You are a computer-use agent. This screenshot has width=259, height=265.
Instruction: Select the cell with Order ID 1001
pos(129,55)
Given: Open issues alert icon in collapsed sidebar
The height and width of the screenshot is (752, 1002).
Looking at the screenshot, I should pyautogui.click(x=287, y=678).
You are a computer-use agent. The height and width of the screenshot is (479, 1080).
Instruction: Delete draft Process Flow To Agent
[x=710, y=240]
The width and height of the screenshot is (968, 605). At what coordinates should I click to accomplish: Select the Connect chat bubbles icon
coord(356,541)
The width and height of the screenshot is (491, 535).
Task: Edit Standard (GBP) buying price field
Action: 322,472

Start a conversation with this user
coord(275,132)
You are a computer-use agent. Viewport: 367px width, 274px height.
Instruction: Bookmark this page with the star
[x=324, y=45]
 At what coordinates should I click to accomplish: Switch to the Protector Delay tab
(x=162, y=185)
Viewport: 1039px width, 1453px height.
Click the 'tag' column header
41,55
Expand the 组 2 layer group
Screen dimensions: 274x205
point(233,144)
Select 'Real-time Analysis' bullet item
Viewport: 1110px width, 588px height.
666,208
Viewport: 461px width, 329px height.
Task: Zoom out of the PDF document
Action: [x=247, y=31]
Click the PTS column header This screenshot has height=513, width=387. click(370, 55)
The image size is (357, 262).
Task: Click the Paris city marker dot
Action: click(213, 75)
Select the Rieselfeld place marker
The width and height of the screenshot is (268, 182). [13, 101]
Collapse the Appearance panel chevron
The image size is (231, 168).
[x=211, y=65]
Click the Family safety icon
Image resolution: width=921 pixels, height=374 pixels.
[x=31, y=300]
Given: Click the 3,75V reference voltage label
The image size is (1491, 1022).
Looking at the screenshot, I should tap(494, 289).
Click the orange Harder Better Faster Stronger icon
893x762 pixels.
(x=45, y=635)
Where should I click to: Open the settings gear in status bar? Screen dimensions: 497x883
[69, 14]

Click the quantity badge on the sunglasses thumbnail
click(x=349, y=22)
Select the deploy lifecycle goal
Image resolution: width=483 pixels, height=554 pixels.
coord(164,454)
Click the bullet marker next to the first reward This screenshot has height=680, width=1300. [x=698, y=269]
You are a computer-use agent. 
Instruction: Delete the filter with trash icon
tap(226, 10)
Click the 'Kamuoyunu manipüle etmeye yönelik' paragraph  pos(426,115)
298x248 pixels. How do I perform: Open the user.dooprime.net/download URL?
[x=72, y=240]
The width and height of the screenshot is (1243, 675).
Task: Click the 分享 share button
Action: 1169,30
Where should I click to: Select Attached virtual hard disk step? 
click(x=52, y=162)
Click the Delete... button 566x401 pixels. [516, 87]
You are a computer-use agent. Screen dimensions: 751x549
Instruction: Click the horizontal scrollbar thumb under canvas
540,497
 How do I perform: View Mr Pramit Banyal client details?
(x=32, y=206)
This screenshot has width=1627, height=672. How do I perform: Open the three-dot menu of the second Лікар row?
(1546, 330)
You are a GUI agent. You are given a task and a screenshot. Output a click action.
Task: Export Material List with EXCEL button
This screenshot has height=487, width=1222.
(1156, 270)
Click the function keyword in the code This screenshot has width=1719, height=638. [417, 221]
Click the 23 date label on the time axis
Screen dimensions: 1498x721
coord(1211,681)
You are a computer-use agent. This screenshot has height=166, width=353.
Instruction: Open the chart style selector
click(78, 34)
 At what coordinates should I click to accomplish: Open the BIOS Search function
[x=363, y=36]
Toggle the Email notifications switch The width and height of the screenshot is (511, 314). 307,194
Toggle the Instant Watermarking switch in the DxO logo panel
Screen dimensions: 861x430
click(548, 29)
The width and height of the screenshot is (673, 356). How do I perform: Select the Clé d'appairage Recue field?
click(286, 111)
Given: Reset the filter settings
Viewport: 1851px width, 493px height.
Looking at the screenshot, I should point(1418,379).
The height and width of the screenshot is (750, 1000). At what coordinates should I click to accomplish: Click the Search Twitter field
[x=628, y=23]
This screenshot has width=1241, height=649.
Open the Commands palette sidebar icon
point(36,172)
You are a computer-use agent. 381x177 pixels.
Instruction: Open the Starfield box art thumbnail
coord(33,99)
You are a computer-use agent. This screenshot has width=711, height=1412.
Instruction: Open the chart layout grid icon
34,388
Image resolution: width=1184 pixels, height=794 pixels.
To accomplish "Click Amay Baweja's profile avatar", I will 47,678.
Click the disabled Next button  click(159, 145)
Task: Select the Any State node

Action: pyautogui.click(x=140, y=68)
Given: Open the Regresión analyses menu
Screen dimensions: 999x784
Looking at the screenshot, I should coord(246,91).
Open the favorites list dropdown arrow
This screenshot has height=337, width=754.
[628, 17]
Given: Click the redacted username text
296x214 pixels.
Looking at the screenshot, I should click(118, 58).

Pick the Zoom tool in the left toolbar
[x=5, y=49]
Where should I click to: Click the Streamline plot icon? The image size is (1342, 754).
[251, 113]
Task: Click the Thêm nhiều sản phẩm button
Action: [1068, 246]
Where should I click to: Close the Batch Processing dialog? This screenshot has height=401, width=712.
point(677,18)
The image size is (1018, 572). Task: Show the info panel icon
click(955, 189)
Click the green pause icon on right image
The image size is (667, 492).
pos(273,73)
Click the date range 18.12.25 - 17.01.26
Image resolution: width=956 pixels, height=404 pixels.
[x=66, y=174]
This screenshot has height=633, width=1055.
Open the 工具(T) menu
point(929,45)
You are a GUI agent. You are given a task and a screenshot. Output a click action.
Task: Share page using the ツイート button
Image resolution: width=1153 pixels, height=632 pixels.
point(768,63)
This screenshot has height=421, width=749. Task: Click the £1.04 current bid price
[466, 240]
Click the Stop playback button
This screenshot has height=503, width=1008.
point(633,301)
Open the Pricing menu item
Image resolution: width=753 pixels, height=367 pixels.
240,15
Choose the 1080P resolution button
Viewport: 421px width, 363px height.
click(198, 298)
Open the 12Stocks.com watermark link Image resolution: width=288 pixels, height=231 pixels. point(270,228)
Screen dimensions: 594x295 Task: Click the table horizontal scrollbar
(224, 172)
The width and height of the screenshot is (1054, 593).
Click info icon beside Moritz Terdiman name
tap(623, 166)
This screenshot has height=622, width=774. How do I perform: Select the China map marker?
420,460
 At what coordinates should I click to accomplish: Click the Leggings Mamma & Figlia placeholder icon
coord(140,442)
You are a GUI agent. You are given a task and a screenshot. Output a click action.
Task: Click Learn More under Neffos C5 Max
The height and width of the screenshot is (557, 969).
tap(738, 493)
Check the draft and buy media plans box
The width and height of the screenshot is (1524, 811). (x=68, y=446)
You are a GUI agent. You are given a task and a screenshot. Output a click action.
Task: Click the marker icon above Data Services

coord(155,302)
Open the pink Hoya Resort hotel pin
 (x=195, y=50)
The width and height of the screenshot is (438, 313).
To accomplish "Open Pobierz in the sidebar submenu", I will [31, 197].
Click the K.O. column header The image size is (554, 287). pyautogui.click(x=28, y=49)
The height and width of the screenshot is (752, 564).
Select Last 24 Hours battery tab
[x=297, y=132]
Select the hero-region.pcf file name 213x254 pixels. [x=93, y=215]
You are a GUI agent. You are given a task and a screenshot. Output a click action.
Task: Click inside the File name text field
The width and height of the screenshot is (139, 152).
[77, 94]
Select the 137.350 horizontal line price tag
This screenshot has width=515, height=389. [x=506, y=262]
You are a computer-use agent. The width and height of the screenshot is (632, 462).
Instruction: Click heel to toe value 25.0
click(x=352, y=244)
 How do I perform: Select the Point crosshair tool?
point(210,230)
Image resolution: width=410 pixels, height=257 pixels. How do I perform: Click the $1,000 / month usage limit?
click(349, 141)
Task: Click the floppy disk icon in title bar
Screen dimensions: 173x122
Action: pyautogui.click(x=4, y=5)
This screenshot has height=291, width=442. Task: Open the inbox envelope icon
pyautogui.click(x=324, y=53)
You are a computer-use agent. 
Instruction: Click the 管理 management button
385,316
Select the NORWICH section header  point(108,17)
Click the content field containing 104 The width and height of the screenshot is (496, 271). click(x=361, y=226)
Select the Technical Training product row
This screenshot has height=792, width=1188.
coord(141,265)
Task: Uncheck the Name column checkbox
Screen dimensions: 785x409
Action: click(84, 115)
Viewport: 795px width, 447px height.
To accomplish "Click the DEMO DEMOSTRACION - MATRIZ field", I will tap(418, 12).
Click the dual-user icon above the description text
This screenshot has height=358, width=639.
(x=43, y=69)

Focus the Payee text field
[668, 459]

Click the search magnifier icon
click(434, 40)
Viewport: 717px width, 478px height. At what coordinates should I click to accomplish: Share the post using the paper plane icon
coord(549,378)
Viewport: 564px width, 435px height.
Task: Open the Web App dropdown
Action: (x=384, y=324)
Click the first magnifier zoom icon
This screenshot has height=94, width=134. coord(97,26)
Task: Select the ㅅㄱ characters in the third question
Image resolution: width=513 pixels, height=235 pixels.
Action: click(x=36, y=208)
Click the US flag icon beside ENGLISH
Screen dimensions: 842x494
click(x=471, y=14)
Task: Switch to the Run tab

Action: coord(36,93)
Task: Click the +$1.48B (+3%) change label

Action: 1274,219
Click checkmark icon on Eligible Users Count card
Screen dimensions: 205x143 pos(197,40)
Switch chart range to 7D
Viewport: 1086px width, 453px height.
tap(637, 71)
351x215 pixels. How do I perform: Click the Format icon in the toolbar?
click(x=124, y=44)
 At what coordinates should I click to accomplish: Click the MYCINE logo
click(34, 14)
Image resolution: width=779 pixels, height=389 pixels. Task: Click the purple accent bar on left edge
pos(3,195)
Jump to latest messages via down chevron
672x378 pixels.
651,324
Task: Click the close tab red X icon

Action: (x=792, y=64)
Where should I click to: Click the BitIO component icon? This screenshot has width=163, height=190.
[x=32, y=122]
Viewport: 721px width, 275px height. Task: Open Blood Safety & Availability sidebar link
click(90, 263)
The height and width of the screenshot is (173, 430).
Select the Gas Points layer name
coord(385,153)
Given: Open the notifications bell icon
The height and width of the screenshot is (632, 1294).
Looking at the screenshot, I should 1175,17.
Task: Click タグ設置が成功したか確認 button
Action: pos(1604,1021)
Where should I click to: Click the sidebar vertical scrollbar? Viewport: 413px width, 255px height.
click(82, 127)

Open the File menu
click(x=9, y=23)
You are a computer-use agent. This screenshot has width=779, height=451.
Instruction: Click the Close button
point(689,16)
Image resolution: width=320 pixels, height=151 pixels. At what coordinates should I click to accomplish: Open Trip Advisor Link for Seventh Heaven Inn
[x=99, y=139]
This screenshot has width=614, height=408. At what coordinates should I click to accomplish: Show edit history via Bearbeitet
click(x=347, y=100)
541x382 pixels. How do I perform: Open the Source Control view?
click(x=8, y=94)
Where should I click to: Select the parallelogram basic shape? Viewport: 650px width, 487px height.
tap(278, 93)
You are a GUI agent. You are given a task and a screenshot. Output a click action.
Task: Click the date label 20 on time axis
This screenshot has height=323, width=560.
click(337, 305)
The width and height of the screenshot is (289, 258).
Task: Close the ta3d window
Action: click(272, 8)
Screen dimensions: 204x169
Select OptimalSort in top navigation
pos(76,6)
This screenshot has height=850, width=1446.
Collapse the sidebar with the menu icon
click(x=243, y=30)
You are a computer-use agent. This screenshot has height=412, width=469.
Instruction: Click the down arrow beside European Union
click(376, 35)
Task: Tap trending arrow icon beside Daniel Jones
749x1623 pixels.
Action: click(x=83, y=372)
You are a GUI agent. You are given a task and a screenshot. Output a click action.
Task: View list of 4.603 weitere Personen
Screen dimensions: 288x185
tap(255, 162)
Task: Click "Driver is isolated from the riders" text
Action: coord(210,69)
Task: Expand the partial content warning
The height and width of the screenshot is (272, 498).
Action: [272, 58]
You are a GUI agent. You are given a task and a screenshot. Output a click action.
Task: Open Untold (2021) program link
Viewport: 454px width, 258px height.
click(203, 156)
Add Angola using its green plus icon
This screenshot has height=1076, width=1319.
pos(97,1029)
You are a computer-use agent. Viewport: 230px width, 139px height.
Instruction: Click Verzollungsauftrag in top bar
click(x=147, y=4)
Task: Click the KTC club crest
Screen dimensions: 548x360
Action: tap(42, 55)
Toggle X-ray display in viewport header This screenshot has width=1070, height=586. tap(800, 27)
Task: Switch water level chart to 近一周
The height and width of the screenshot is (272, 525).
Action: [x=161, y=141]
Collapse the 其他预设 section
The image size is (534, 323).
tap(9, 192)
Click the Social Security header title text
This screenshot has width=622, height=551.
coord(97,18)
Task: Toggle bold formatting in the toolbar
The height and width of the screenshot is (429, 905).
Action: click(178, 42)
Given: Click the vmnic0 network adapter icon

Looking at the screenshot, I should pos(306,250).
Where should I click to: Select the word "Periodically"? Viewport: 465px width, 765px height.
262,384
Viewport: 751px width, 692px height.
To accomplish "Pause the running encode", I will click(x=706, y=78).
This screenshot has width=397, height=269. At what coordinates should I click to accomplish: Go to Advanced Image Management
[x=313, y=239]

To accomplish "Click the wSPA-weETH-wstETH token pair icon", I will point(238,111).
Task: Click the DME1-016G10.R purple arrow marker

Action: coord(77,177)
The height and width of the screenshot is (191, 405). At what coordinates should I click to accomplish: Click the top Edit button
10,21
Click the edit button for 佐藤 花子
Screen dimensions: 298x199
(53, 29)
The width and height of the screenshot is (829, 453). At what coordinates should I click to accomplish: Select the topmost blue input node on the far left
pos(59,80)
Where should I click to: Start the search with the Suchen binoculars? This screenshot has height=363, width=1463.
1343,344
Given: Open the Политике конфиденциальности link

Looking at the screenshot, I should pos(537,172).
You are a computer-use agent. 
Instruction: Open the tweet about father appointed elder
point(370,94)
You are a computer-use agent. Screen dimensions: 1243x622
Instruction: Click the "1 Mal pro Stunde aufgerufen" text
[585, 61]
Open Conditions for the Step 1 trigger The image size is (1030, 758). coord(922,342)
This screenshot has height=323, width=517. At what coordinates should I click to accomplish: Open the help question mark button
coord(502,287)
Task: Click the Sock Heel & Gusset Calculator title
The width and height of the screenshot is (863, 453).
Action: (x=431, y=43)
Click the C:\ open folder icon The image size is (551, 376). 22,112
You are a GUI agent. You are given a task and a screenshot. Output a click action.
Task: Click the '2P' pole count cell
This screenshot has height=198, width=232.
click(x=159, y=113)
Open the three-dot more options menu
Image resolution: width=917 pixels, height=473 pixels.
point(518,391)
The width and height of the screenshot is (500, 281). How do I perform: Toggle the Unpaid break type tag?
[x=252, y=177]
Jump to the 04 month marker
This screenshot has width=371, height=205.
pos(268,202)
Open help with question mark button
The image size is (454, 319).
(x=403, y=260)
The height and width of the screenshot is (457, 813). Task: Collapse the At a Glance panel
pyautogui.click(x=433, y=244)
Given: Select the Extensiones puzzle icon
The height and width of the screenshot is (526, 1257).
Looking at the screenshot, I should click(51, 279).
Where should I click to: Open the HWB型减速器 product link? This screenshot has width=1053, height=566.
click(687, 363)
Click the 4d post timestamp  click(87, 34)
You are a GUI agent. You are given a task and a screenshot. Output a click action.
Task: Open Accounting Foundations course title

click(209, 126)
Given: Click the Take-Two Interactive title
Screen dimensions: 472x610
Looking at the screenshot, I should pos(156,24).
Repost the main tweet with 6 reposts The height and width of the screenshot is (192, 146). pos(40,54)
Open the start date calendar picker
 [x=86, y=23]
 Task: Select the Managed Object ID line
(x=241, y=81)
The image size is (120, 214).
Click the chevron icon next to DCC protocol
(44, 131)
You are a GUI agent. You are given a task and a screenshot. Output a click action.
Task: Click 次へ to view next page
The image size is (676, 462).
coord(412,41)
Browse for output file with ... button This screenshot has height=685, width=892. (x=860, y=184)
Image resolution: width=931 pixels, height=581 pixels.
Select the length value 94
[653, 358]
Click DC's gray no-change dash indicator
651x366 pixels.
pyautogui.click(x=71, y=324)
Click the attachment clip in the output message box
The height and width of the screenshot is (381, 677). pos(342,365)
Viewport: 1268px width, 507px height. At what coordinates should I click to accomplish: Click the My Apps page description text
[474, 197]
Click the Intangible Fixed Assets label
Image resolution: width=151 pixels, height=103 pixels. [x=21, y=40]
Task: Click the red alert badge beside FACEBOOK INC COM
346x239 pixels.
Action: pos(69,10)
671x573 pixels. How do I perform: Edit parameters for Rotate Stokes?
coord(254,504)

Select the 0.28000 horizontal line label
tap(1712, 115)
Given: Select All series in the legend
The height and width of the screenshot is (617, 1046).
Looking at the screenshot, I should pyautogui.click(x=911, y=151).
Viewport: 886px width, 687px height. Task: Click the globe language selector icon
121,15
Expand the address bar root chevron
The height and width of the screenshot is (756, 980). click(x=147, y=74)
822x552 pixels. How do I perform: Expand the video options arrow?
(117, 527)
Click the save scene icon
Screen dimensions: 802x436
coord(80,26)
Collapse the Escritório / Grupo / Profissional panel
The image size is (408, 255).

__Action item__: Print only what lies in the material above starting at the line with "Task: Click the date label 20 on time axis" and ending at the line with "Task: Tap trending", every line exactly as given.

__Task response__:
Task: Click the date label 20 on time axis
This screenshot has height=323, width=560.
click(337, 305)
The width and height of the screenshot is (289, 258).
Task: Close the ta3d window
Action: click(272, 8)
Screen dimensions: 204x169
Select OptimalSort in top navigation
pos(76,6)
This screenshot has height=850, width=1446.
Collapse the sidebar with the menu icon
click(x=243, y=30)
You are a computer-use agent. This screenshot has height=412, width=469.
Instruction: Click the down arrow beside European Union
click(376, 35)
Task: Tap trending arrow icon beside Daniel Jones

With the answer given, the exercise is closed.